I dragged my other foot across the rug, my eyes flicking over the shelves. Apart from the books strewn across the floor and the priest hole door swinging free on its hinges, the library had remained remarkably intact.

The desk. Get to the desk.

Another step. Another stab in my heart. My vision wobbled. Every nerve in my body screamed at me to go back.

I balled up my courage and surged forward, grabbing the edge of the desk. I was there! I did it! A swell of triumph momentarily beat back the anxiety, and I held that triumph against my heart, hoping it would last as long as I needed.

I slid into Corbin’s chair, drawing strength from his lingering scent and the familiar shape his body had scooped out of the cushion. As usual, he left his laptop off to one side and piled a wall of books around him, the same way I yanked my hair in front of my face when I didn’t want to face the world.

I pulled the first book on the stack toward me. It was the grimoire Clara brought us, the one that once belonged to the Soho coven. She didn’t seem to be as big a fan of Post-it notes and scribbled margins as Corbin, which meant that the five colored bits of paper sticking out of the leaves had been placed there by my lover in the last couple of days.

I wrote it all down for you.

I flipped the book to the first Post-it note, expecting to see a personal message. I skimmed over the scrawling diary entry from the book’s original owner. On his note, Corbin’s jagged writing noted some features of the belief magic story Clara told us.
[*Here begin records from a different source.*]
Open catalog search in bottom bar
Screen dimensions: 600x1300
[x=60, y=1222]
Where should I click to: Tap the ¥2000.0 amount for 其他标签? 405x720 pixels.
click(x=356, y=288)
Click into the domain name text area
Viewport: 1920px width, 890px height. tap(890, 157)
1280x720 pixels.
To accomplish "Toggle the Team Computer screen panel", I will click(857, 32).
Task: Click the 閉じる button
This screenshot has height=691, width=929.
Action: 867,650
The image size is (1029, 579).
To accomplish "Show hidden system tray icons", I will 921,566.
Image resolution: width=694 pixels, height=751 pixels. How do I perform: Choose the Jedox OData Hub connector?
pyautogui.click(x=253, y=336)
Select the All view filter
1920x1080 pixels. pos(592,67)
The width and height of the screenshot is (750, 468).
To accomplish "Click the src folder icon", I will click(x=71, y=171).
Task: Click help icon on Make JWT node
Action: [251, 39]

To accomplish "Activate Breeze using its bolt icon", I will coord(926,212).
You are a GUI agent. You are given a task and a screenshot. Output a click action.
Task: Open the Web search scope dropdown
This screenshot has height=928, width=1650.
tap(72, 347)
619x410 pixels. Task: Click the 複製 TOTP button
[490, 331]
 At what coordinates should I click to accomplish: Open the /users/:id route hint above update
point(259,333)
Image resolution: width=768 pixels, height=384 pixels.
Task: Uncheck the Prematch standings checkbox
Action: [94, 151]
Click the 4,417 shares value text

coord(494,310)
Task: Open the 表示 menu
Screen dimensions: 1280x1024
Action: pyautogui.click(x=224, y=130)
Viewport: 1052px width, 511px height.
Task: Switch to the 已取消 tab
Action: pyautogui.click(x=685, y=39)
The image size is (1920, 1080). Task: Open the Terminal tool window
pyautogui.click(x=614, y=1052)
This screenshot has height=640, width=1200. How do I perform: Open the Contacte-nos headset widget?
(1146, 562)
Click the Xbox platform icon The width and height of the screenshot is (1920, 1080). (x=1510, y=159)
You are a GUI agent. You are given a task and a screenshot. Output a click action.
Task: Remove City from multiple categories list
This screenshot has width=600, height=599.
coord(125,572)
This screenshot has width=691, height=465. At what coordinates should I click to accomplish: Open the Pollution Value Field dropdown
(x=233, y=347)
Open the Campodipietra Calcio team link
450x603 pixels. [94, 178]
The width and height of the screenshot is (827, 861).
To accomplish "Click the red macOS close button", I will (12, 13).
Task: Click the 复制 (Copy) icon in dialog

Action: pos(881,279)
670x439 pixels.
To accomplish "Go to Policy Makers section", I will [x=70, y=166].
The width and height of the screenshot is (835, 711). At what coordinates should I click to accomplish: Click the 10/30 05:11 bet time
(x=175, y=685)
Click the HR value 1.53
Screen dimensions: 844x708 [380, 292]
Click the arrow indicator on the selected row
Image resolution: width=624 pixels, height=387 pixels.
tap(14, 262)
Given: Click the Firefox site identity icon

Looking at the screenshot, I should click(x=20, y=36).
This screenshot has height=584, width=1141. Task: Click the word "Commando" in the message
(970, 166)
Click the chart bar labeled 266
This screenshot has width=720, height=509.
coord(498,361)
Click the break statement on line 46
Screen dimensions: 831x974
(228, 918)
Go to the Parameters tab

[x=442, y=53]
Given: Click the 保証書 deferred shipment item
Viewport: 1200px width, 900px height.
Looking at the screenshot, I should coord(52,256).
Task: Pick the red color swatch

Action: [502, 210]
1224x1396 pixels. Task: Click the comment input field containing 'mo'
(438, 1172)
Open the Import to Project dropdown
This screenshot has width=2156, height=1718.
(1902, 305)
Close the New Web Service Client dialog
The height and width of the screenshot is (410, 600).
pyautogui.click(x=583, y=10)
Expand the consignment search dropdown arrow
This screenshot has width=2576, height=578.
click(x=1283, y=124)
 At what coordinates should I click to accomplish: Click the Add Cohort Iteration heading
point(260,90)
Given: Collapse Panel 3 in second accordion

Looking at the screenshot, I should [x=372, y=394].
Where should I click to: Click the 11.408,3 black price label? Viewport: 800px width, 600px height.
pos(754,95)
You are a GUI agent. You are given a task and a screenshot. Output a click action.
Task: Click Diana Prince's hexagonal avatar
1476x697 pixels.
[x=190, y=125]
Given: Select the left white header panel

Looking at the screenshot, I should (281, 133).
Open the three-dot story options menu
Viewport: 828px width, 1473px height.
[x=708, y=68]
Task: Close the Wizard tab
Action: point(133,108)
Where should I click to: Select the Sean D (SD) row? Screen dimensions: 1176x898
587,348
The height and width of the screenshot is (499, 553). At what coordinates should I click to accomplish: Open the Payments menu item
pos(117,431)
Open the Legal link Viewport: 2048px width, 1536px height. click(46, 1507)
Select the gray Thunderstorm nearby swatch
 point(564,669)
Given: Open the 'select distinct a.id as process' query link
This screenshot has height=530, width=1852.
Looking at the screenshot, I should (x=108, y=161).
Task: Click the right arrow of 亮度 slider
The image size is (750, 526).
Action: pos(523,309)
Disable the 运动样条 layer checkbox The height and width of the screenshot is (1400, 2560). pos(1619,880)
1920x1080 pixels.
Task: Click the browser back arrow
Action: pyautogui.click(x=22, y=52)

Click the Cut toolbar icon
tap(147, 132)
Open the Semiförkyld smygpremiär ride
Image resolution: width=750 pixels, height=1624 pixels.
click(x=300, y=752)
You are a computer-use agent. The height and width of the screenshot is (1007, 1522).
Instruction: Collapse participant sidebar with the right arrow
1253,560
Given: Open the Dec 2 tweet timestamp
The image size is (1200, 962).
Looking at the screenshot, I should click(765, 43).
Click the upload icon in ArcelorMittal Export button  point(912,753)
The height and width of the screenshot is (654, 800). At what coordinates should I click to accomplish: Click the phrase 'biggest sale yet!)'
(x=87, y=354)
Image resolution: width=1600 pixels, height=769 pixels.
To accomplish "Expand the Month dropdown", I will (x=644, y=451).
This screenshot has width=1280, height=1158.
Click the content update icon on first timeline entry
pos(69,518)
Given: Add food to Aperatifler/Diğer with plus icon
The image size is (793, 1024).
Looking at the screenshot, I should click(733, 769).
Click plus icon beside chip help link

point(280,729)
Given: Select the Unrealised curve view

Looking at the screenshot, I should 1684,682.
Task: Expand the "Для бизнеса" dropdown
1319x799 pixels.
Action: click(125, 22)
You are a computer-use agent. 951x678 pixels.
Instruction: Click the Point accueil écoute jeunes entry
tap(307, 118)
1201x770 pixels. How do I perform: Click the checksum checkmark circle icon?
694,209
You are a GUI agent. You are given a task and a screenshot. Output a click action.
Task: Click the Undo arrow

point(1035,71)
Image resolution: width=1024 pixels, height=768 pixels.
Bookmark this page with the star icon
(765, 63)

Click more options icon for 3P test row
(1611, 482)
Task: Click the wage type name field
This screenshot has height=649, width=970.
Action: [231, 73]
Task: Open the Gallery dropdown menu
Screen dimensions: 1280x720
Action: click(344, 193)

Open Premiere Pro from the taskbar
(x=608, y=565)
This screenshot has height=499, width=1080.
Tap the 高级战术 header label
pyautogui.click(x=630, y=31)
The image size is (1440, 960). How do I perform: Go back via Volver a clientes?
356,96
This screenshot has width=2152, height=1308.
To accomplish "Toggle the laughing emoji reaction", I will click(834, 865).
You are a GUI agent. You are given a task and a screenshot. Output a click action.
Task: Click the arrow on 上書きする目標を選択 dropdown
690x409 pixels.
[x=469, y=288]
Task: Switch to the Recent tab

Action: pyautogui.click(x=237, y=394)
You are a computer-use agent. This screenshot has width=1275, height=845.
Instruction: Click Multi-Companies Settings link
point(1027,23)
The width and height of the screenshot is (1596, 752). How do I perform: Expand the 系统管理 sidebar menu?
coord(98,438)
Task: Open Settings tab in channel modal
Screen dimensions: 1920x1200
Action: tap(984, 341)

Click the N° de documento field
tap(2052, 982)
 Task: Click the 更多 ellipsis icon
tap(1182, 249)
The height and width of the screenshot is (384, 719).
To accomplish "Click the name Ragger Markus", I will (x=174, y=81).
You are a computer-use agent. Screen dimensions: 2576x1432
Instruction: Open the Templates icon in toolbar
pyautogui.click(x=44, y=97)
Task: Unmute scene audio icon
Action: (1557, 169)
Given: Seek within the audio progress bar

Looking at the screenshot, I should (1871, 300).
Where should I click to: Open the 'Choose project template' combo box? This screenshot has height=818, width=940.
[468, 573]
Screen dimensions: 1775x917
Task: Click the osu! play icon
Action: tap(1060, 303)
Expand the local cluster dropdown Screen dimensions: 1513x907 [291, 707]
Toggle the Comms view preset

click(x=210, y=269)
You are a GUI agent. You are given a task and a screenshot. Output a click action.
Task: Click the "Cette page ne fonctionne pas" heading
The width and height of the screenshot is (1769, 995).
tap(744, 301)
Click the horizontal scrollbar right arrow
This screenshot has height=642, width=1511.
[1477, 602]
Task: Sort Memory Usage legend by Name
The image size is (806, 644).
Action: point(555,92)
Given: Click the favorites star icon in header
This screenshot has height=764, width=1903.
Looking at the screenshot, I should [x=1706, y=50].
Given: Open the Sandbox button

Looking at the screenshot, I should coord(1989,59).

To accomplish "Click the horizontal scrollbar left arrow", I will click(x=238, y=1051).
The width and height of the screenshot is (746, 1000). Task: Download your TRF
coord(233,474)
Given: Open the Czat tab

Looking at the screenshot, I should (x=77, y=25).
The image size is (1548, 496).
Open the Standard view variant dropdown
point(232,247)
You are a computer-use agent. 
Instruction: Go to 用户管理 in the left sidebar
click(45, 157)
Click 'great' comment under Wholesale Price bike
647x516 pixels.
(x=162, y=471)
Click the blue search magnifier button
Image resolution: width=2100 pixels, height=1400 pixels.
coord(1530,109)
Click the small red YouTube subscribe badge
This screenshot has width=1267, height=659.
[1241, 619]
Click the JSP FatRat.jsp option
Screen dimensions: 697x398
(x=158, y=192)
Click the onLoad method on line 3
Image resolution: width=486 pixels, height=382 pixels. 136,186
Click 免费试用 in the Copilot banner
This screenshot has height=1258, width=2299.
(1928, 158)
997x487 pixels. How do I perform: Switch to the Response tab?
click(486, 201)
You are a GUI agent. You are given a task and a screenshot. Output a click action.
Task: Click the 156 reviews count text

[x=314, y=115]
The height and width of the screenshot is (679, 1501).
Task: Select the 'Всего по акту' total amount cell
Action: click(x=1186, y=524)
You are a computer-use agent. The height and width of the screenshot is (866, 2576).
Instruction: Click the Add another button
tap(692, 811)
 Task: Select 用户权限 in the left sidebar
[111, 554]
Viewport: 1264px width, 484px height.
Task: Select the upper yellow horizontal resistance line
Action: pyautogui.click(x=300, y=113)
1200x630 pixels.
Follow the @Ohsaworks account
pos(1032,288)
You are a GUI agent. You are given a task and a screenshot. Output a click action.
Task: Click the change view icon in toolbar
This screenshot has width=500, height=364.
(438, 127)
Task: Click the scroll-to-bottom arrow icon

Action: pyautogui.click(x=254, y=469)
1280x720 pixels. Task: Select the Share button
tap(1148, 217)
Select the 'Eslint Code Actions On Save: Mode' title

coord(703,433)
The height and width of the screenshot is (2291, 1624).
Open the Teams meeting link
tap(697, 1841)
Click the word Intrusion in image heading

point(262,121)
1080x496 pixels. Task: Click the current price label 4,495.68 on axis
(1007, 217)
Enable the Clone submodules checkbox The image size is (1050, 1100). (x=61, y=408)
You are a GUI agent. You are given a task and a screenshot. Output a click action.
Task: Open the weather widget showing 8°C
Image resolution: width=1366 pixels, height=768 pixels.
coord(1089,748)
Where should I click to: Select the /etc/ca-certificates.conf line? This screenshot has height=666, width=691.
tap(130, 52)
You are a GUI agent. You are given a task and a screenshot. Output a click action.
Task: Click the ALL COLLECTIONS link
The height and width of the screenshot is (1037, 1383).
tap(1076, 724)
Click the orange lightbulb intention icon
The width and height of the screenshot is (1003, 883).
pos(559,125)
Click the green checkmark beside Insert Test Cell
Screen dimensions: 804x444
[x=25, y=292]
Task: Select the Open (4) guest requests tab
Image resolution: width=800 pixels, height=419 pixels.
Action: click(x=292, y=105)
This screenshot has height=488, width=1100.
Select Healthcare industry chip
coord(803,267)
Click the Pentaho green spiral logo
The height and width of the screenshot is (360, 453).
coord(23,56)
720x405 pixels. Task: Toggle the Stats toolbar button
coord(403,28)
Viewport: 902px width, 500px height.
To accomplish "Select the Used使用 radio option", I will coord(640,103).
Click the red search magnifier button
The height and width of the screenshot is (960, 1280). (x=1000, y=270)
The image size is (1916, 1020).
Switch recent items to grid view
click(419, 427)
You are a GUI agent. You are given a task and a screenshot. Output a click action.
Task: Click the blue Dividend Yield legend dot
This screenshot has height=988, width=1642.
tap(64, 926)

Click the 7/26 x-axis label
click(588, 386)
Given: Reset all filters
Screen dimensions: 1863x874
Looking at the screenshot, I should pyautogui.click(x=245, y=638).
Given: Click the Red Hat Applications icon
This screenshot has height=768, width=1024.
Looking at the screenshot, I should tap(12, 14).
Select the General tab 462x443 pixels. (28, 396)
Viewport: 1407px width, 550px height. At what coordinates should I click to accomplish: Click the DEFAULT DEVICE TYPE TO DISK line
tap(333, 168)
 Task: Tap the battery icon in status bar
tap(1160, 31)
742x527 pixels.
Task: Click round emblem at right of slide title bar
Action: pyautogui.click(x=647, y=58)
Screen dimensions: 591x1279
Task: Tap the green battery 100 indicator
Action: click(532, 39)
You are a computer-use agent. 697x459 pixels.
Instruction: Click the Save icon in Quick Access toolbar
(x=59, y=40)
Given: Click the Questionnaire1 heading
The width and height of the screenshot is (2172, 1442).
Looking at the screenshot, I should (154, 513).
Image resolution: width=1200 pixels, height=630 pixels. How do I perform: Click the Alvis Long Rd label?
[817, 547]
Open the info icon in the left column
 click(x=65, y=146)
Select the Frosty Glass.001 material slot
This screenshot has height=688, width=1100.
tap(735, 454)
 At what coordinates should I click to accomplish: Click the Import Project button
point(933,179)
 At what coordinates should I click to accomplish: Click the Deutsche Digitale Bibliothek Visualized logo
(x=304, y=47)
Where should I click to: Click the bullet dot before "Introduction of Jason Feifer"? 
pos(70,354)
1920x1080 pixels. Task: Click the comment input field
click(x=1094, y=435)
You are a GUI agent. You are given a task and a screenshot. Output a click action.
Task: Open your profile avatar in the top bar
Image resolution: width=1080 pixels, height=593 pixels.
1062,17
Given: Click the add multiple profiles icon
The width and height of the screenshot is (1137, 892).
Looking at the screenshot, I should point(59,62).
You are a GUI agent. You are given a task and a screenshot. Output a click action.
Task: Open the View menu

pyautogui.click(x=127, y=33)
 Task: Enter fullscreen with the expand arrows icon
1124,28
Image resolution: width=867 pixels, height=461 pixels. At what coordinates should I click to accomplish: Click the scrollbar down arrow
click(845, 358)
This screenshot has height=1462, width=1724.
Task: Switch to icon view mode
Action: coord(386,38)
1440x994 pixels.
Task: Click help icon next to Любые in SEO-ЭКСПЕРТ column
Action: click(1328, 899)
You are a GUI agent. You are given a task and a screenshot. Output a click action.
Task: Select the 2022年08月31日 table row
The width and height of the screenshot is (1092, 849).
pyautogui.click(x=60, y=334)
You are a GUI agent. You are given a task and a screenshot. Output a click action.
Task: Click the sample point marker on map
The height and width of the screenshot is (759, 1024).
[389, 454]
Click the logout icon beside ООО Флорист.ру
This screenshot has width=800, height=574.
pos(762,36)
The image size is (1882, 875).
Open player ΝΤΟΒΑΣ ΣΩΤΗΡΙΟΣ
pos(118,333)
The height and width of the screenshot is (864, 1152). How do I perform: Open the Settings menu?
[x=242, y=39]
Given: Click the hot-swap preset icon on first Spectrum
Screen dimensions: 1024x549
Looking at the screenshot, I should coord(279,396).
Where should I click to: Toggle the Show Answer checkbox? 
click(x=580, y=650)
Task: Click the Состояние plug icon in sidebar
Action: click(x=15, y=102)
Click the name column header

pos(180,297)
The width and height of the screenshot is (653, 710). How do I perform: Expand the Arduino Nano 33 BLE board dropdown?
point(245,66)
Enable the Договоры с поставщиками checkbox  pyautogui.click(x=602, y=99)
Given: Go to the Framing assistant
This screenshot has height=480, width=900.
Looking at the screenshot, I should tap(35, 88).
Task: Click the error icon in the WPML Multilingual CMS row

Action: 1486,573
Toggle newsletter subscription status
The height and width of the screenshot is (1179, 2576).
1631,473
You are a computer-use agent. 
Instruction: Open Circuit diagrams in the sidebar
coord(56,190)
Nothing about bringing him back from the dead. I flipped to the next note. This marked an alchemical diagram – probably the arrangement of a ritual – that Corbin had redrawn with different letters at the cardinal points. I snapped a picture of the page on my phone and stuffed the note into my pocket, in case it was important.

On the third page, a towering pile of skulls grinned back at me. A demon danced on top of the pile, tossing a skull in the air like some fairground amusement. A crown of bones and horns circled his head.

The spell beneath was in Latin, but Corbin had translated it across three Post-its.

A spell for entering the world of the dead.

My heart hammered against my chest. This is it. This is what he did.

Corbin, you sneaky, lying, glorious, beautiful bastard.

I grabbed the Post-it notes, snapped a picture of the page, and slammed the book shut. The full weight of my discovery soared in my veins. If we could figure out the spell Corbin had performed, we could reverse it and bring him back, the way Maeve brought Aline back from the between-world in the painting.

I swiveled in the chair to look out the window behind the desk. Corbin had a sweet view from here over the grounds, from the topiary maze across to where Flynn’s workshop used to stand, right down the sloping lawn into the orchard. I jumped as a figure moved between the apple trees, spinning and lunging at an invisible foe.

Arthur. His sword caught the light as he moved through his wards. I couldn’t make out his face, but the set of his shoulders and ferocity of his movements betrayed his fury. I glanced away, feeling ashamed to be watching him, like I was intruding on something private.

Corbin could see down into the kitchen gardens. A delicious shiver ran up my spine as I looked down into my walled garden, which miraculously had survived the attack on the castle intact. Corbin could have watched me gardening from up here. If he wanted to see what was going on elsewhere in the castle, he had a tall window on the other side of the library looking into the courtyard.

My eye caught a weird movement in the orchard. I searched the trees for Arthur. At first I couldn’t see him, but then I spotted him lying on the ground, his face to the sky. His sword lay a couple of feet from his body.

Cold fingers clenched my heart.

Even from this distance, I could see the blood pooling from his arm, spreading in a dark puddle across his shirt.

Not Arthur. Not him too.

I rose to my feet, my legs trembling. I used the edge of the desk to support me as I stumbled from the library and lurched toward the staircase. “Maeve? Flynn? Call an ambulance,” I gasped against the rising panic. “Arthur’s in the orchard and he’s bleeding real bad.”